◆ What you have to do:
From the records below, pull out every line that contains the string "height" and copy each one in full. Matching is case-sensitive.

◆ Records for the task:
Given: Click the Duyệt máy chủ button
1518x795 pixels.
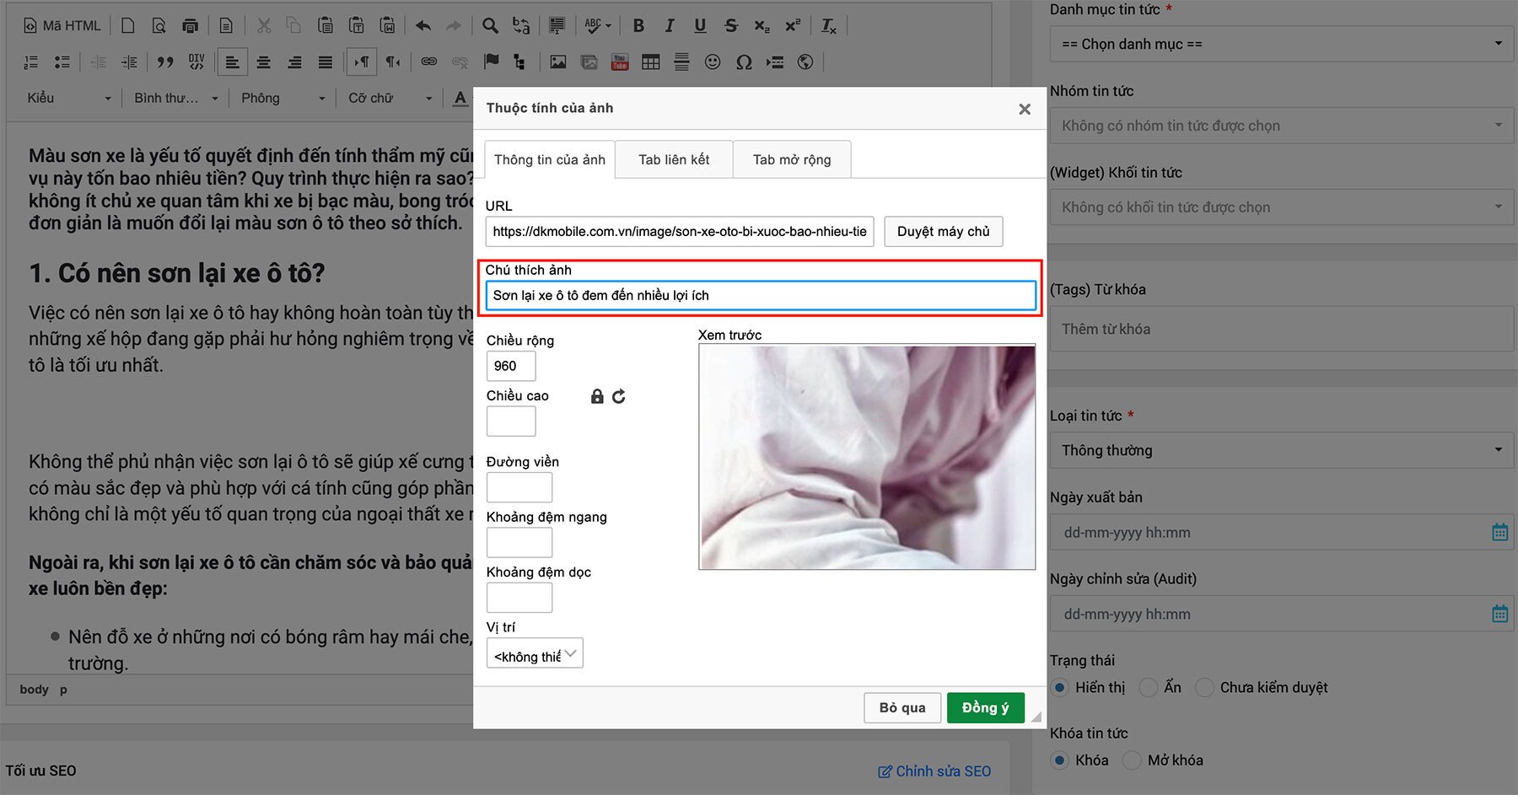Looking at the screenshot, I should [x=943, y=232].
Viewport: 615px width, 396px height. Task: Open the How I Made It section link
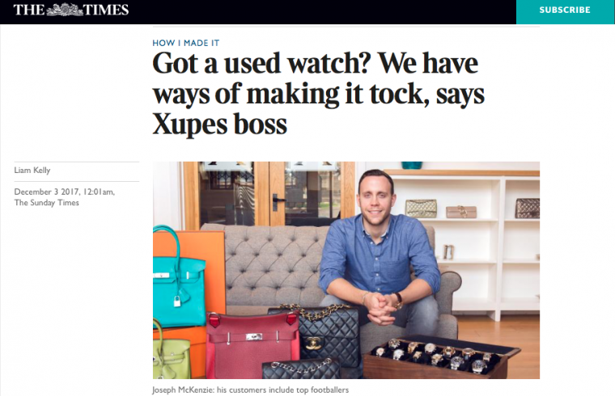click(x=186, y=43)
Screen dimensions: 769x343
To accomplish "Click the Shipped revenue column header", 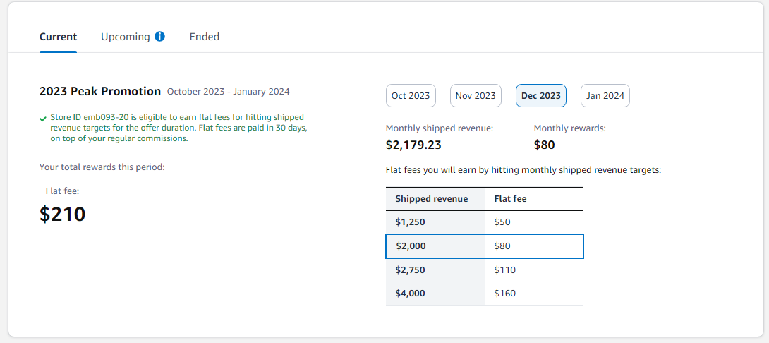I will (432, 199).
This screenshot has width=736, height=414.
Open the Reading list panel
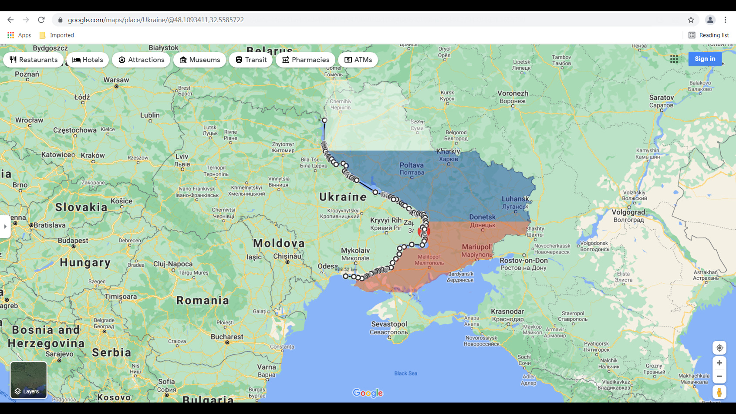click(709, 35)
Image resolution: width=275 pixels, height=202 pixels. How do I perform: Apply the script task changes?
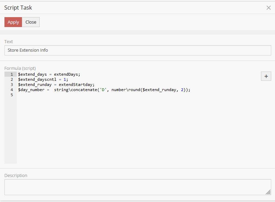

◆ In response:
Viewport: 615px width, 396px height. Task: Open the How I Made It section link
This screenshot has width=736, height=414.
Image resolution: width=275 pixels, height=202 pixels. How do I perform: Apply the script task changes?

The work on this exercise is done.